El modelo se replicó en toda América, sobre todo en países de la costa del Atlántico, a donde emigraron en barcos 50 millones de Europeos entre 1870 y 1930, principalmente campesinos y obreros. La construcción del ferrocarril permitía repartir empleos, distribuir tierras a los nuevos colonos, exportar productos agrícolas e importar manufacturados. 

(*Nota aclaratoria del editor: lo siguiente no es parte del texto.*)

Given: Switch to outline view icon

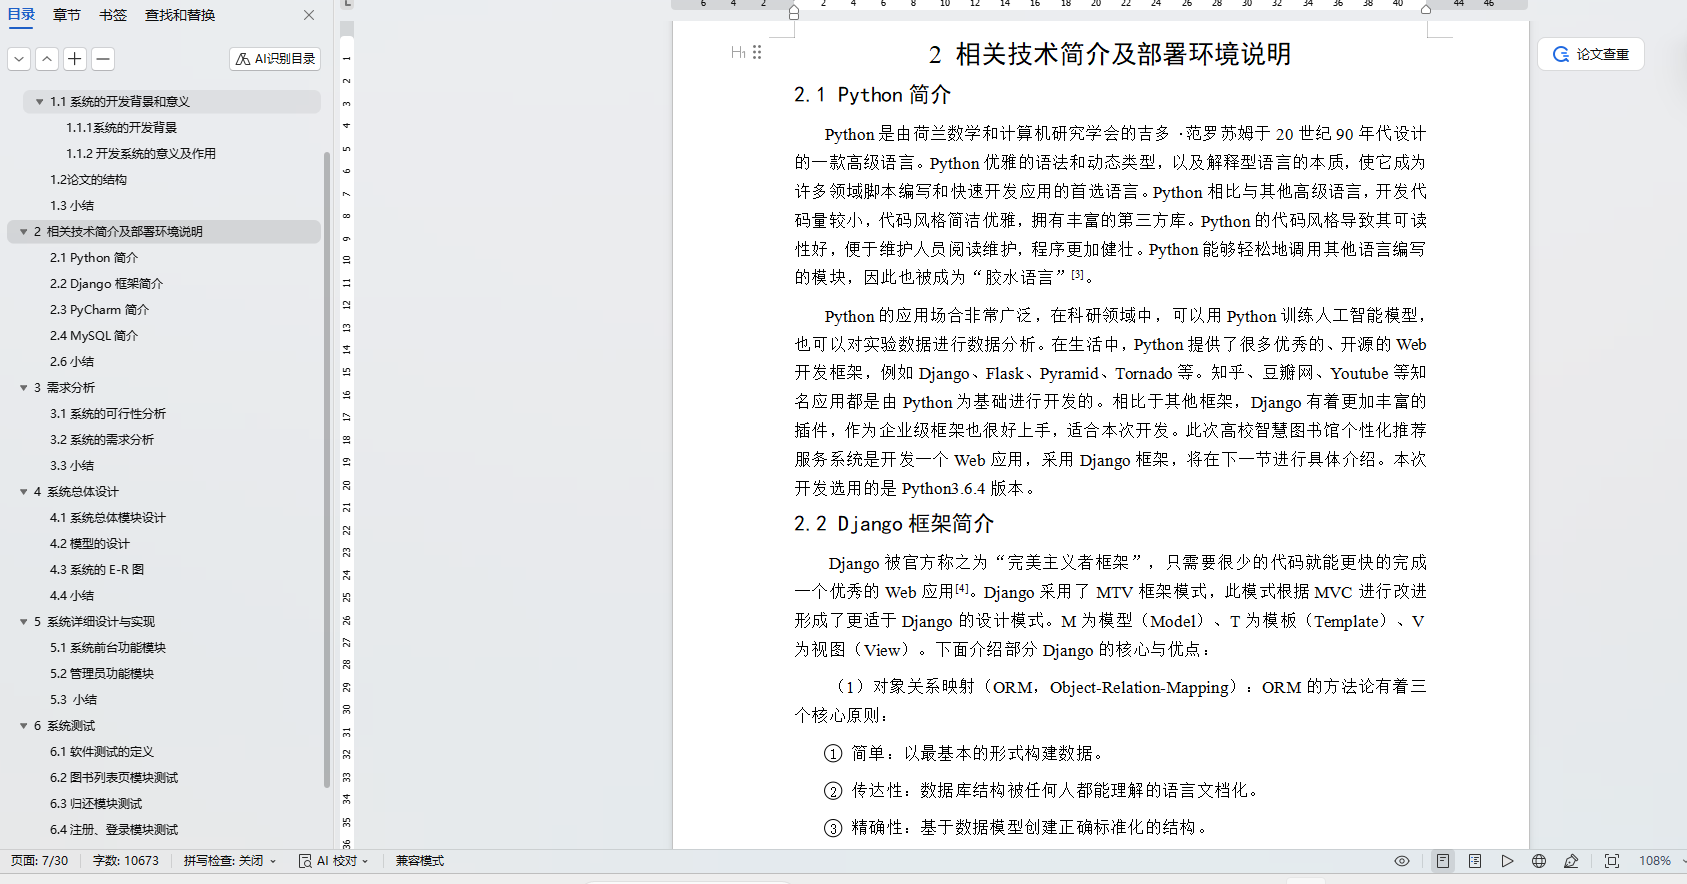Looking at the screenshot, I should (x=1475, y=861).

Allí, junto a la creación de pueblos a la vera de las vías del ferrocarril floreció la Masonería en América, generando instituciones laicas como:

·      La educación pública y gratuita que le quitó a la Iglesia Católica el monopolio de la educación
·    El Registro Civil: Hasta ese momento el registro de las personas se hacía en las Iglesias mediante el bautismo. No estaban registradas las personas no bautizadas. La identidad se obtenía sólo profesando la fe católica. No había derechos, ni justicia para los no bautizados.
·      La ley de cementerios: solo se enterraba en lo camposantos de las iglesias.
·      El casamiento civil: solo existía el casamiento ante Dios.
·   Profesionalizar las Fuerzas Armadas: Los militares tuvieron que formarse y hacer una carrera militar y desde entonces, no solo los hijos de los terratenientes accedieron a la oficialidad y al control del ejército y las armas, como herramienta para defender sus intereses. El ejército pasó a depender del gobierno y no de los grupos de poder.

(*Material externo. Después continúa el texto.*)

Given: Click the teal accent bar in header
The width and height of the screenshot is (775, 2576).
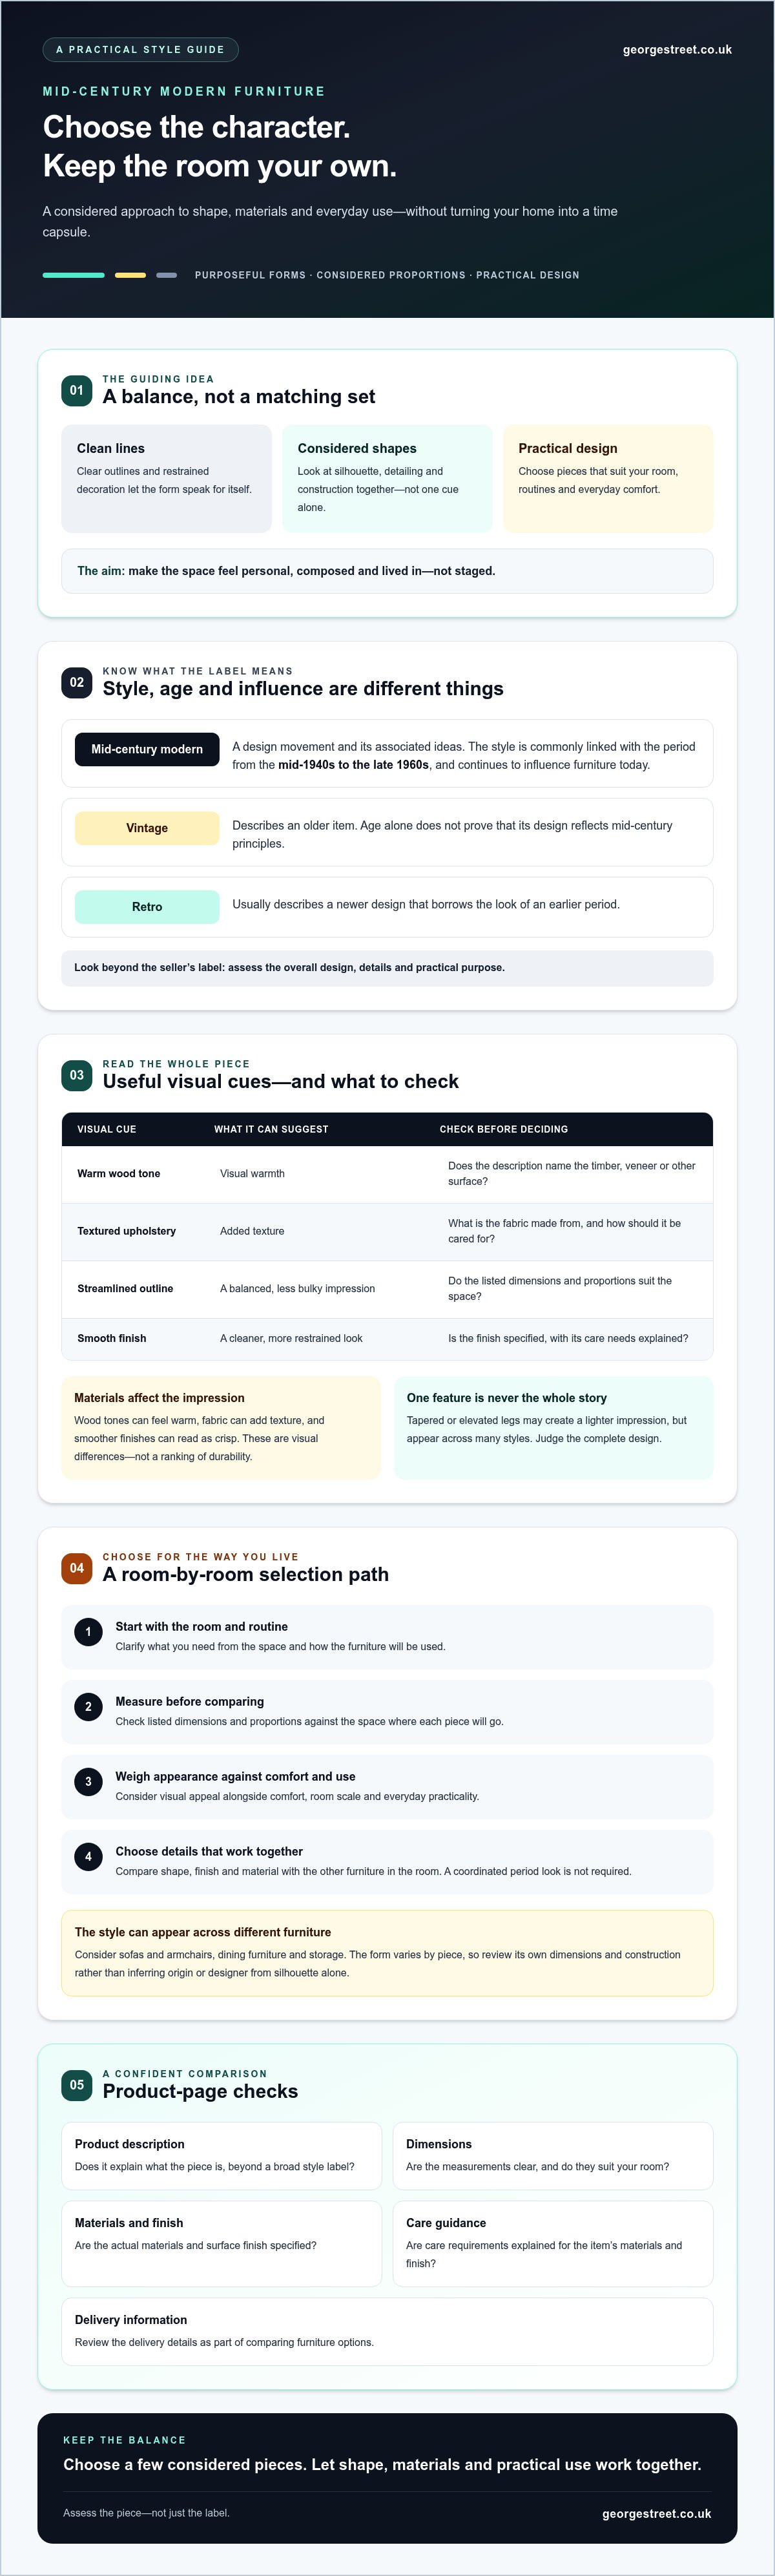Looking at the screenshot, I should click(73, 275).
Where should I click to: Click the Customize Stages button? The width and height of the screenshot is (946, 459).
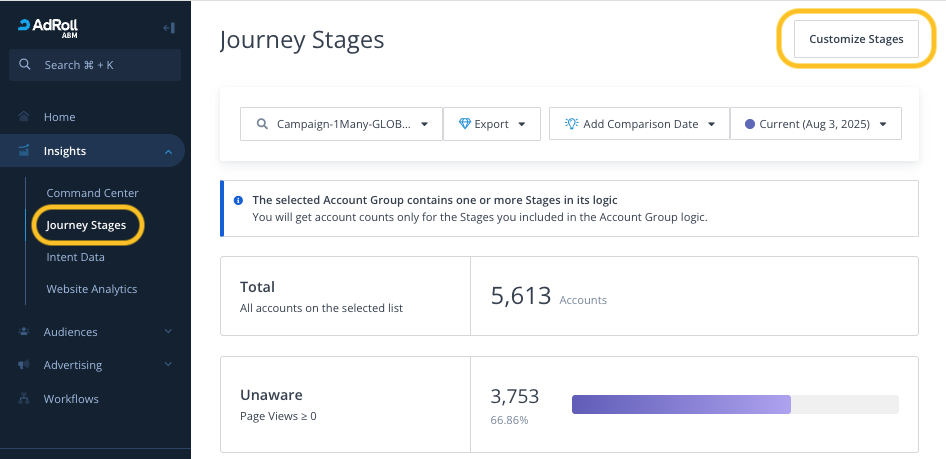[855, 40]
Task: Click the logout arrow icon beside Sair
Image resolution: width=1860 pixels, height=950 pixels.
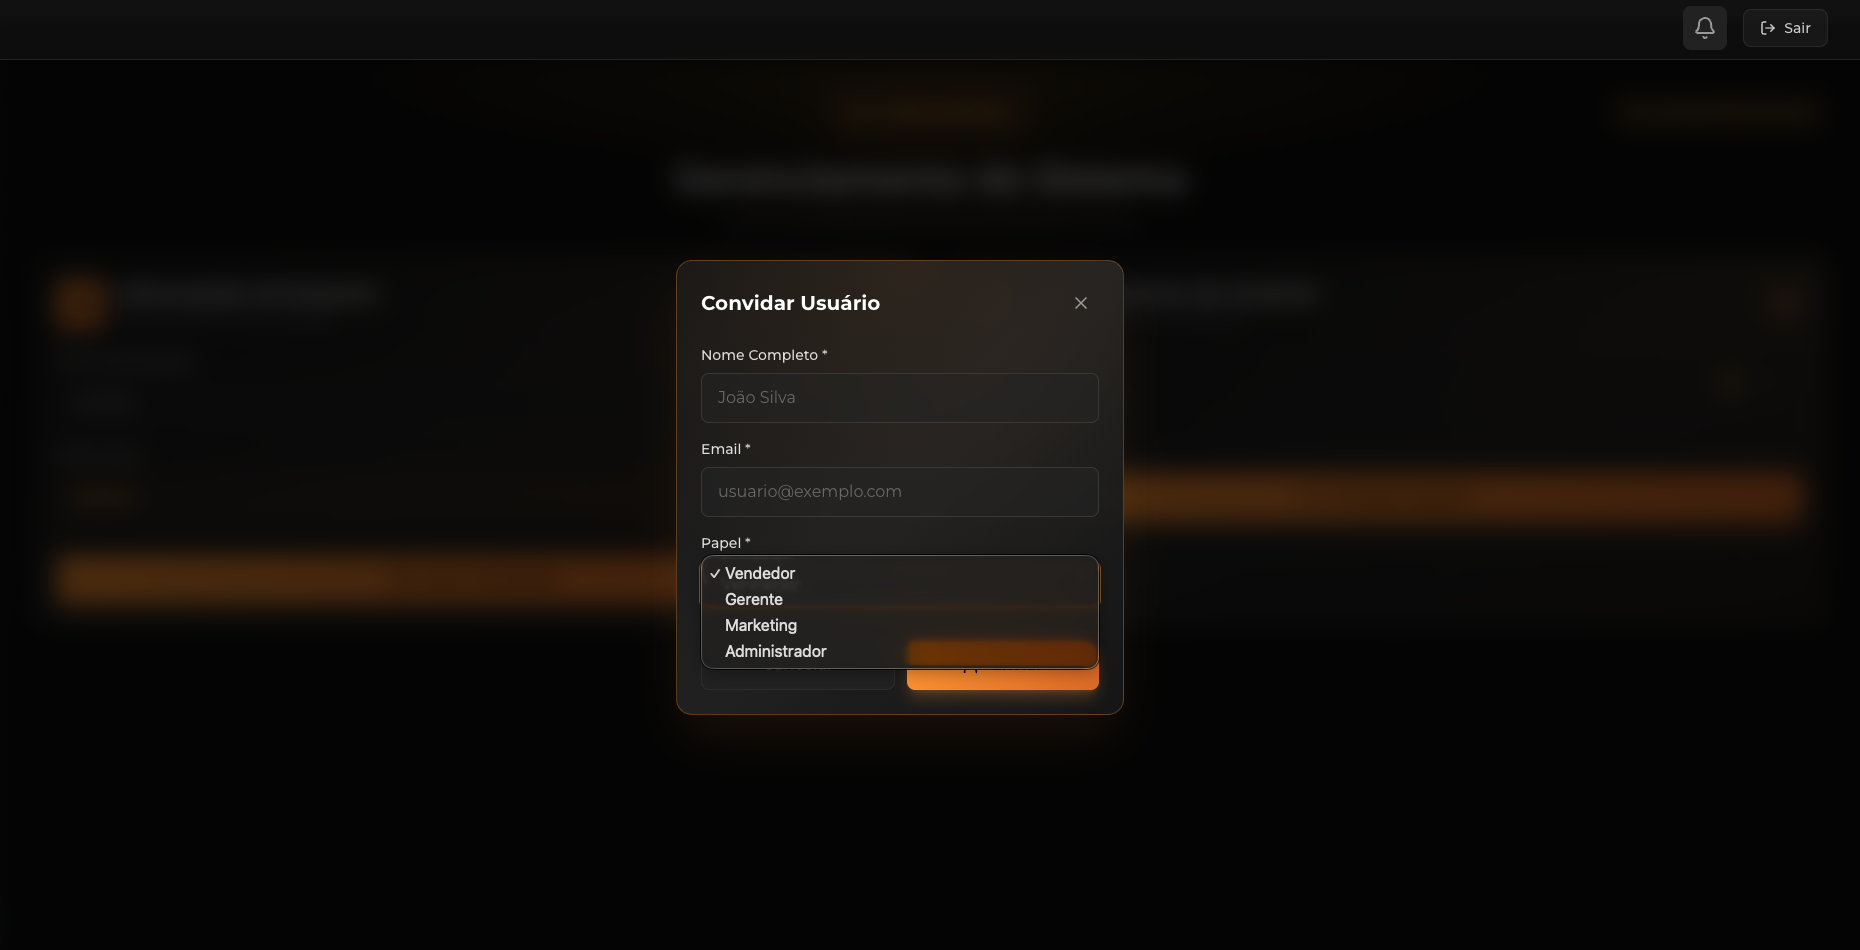Action: click(1767, 28)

Estos son algunos hechos, por los cuales la Iglesia Católica y aquellos que sentían lesionados sus privilegios y sostenían el orden establecido, compraron voluntades para retrasar los cambios que se estaban produciendo y en cada país el impacto fue diferente de acuerdo al consenso en el que se discutieron esas medidas.
Si bien hubo personajes significativos, intereses contrapuestos y una diversidad de ideas, la Masonería  fue la que lideró este cambio y fue el ámbito donde se realizaron esas discusiones, lo que garantizaron el respeto en los debates, pues cada parte expresaba intereses legítimos e ideas razonables.
Los combates deben librarse, y en ellos habrá ganadores y perdedores, pues en eso consiste la política. Pero el resultado no es la aniquilación del otro. El objetivo debe ser la creación de instituciones en las que pueda darse un respetuoso debate de ideas e intereses y se llegue a acuerdos, ya que no podemos esperar que el consenso brote espontáneamente por la buena voluntad. En las sociedades, los consensos están al final de la historia, y no al comienzo. Es bueno saber que la discusión sobre estos temas no se acaba nunca y no debe acabarse, pues en ella está lo vital de la política democrática. Los acuerdos que perduran son el resultado de debates entre intereses y entre ideas.
Hace más de 150 años, surgimos como paises con una muy fuerte inmigración, en función de un proyecto económico agroexportador que ha perdido vigencia. En los países sobre el Atlántico la mayoría de la población tiene algo de sangre europea, han pasado varias generaciones y ya no somos europeos en el exilio. Ya no podemos volver masivamente. Es más, el continente Europeo está sufriendo la inmigración de otros pueblos.

Cuando se llega al fin, allí donde acaban los caminos, llega la hora de buscar otra cosa.  Nuestros países fueron fundados como empresa. Es hora de refundarlos como una sociedad inclusiva con todos los que estamos. Esa hora ha llegado. Ya que nada es más fuerte que una idea cuando ha llegado el momento de su realización. La Masonería fue la que articuló la implantación de ese proyecto inicial que dio lugar a lo que hoy tenemos, y por lo que vimos no fue sin discusiones ni debates. Creo que participar con ideas y proyectos en la reconstrucción, es la tarea que la sociedad actualmente le reclama a la Orden y no estamos respondiendo adecuadamente.

Sin embargo, tenemos las herramientas, ya que las Logias han sido un espacio de trabajo donde fraternalmente se puede debatir sin fanatismos, ni dogmas. No para formar una síntesis, sino para aprender de la diversidad de nuestros debates y articular una estrategia. En definitiva para poder pensar.